Restaurant information
- Established: January 1997
- Owner(s): Suzanne Levinson, Omer Shorshi
- Food type: French fries
- Location: New York City, New York, United States
- Website: http://www.pommesfritesnyc.com/

= Pommes Frites =

Pommes Frites is a New York City restaurant which specializes in Belgian-style fries. The restaurant was located in the East Village at 123 2nd Avenue (near 7th Street), but relocated to 128 MacDougal Street after the original building was destroyed in a 2015 natural gas explosion.

==History==
The shop was opened by Suzanne Levinson, a Bronx native, in January 1997 after returning from a backpacking trip through the Low Countries. (At the time of its destruction, she co-owned the restaurant with Omer Shorshi.) Nine months after it opened, New York Magazine reported that there were lines outside the restaurant every day.

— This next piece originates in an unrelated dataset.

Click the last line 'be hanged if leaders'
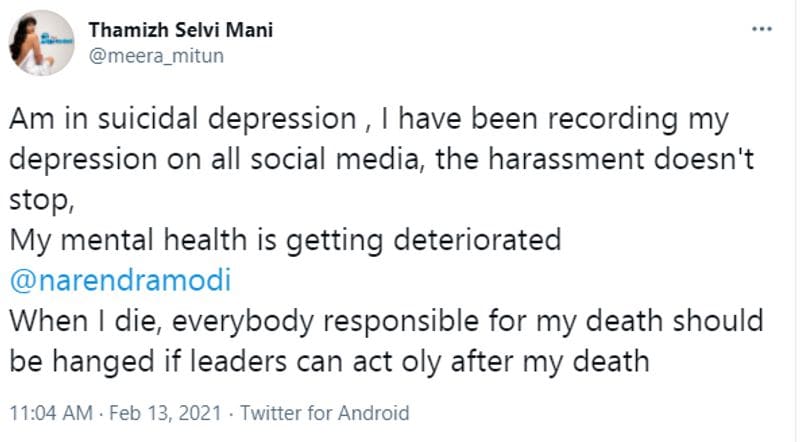Screen dimensions: 800x442 329,362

At one time, the restaurant had expanded to two locations, as well a copycat restaurant under the same name with a different owner, but by 2013 only the original location remained.

==Gas explosion==
On March 26, 2015, the restaurant was destroyed when the building which housed it collapsed, following a natural gas explosion. No Pommes Frites customers or employees were seriously injured, although an employee and a customer of another nearby restaurant were killed. Pommes Frites reopened on May 23, 2016.

==Menu==
The restaurant sells only one food item: fries, served in paper cones, with a variety of sauces to choose from. Fries are prepared in the Belgian style, deep fried twice at two different temperatures. The fries, which can be served plain or styled as greek or truffle fries, come in regular, large, and 'double' sizes. Poutine, which is sold in regular and 'Poutine for 2' sizes, is sold either with or without 'impossible' plant-based meat. Additionally, a variety of European beers, soft drinks, and fruit smoothies are offered as beverages.